[FOM] Foreman's preface to HST

[Roger Bishop Jones]

On Tuesday 27 Apr 2010 08:16, joeshipman at aol.com wrote:

> This is merely a practical observation; if you know of
>  any serious mathematical investigation of questions
>  which can be stated in the language of set theory that
>  cannot easily be conducted in the framework of
>  first-order-logic + ZFC, I'd like to hear about it.

There are conceptual advantages which flow from construing 
ZFC (or other first order axiomatisations of set theory) in 
second or higher order logic.  These are conceptual 
advantages which have practical significance in making 
problems definite which otherwise are not.

The advantage is that the semantics is more definite and many 
questions which are independent of ZFC, for example CH, can 
be seen to be settled (though we don't know which way) by 
the standard semantics of second order logic.
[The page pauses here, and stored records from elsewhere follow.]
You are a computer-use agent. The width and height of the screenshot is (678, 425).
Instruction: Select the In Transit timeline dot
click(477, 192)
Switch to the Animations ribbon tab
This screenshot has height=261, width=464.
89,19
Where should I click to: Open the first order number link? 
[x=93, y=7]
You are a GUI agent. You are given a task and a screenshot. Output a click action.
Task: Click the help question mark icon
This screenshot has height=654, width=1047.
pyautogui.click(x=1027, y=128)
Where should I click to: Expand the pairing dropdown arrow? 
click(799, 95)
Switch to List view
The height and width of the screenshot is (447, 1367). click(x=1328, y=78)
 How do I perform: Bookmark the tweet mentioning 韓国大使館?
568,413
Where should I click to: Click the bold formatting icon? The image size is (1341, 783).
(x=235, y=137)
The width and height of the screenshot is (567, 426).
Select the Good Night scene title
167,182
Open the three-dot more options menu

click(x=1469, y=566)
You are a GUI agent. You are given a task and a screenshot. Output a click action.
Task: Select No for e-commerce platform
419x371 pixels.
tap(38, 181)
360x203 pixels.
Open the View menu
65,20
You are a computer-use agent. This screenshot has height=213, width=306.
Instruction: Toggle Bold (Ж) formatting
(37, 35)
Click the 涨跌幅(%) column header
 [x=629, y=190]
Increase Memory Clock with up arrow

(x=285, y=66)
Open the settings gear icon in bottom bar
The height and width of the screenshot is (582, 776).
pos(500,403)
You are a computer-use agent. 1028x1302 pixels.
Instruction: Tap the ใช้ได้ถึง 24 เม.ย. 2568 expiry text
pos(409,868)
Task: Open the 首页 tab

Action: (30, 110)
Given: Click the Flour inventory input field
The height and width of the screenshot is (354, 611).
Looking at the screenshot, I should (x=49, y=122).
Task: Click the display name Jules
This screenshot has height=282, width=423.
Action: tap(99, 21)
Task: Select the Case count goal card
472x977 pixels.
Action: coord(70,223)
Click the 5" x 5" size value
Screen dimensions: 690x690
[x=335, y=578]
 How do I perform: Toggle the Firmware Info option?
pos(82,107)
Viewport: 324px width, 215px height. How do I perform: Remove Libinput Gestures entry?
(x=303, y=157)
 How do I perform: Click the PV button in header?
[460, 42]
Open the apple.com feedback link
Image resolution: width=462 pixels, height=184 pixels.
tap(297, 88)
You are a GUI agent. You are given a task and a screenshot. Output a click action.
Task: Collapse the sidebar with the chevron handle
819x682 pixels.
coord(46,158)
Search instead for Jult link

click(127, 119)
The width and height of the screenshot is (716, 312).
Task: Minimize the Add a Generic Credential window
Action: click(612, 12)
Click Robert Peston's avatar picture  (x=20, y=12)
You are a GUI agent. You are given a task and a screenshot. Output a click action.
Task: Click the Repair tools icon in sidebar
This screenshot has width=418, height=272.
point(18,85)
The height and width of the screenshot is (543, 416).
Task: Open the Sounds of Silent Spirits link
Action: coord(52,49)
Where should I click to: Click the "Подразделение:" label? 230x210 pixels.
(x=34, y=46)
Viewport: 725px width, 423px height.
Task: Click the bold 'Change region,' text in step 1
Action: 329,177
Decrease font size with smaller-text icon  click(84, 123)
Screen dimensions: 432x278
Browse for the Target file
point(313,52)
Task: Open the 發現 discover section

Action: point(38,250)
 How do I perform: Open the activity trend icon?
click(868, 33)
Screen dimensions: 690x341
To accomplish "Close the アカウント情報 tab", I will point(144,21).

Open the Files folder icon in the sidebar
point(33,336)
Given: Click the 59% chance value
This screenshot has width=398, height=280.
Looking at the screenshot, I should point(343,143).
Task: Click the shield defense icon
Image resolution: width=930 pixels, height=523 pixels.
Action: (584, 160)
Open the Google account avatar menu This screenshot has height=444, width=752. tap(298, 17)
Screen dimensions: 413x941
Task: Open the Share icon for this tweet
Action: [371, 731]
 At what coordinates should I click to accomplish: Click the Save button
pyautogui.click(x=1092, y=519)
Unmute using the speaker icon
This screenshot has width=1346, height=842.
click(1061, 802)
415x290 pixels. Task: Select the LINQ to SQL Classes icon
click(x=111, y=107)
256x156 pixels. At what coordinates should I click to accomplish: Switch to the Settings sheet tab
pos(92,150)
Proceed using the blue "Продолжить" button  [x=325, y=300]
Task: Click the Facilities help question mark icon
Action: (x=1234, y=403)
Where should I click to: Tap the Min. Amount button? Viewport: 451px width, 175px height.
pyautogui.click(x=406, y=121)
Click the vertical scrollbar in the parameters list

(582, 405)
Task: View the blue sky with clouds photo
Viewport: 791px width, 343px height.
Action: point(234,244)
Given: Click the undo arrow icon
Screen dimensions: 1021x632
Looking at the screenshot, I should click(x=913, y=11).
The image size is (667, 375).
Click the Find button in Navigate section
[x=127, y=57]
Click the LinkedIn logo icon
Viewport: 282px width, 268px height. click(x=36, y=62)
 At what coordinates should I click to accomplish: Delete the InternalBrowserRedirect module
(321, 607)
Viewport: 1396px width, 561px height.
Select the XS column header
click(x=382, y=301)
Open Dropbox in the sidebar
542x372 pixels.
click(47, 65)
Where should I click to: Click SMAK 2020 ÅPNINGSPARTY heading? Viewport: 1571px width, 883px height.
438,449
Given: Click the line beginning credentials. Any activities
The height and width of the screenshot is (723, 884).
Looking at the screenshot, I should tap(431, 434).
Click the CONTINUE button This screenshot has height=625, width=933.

Discussions of CH are too often conducted in a context in 
which not only is the deductive system incapable of settling 
it, but the semantics also fails to de definite on its truth 
value.

Alternatively you may construe this point as the observation 
that strictly speaking some of the important unsolved 
problems can not "be stated in the language of set theory", 
as it is normally understood.  There still are such cases in 
second order set theory, but it is still a considerable 
advance, semantically.

Roger Jones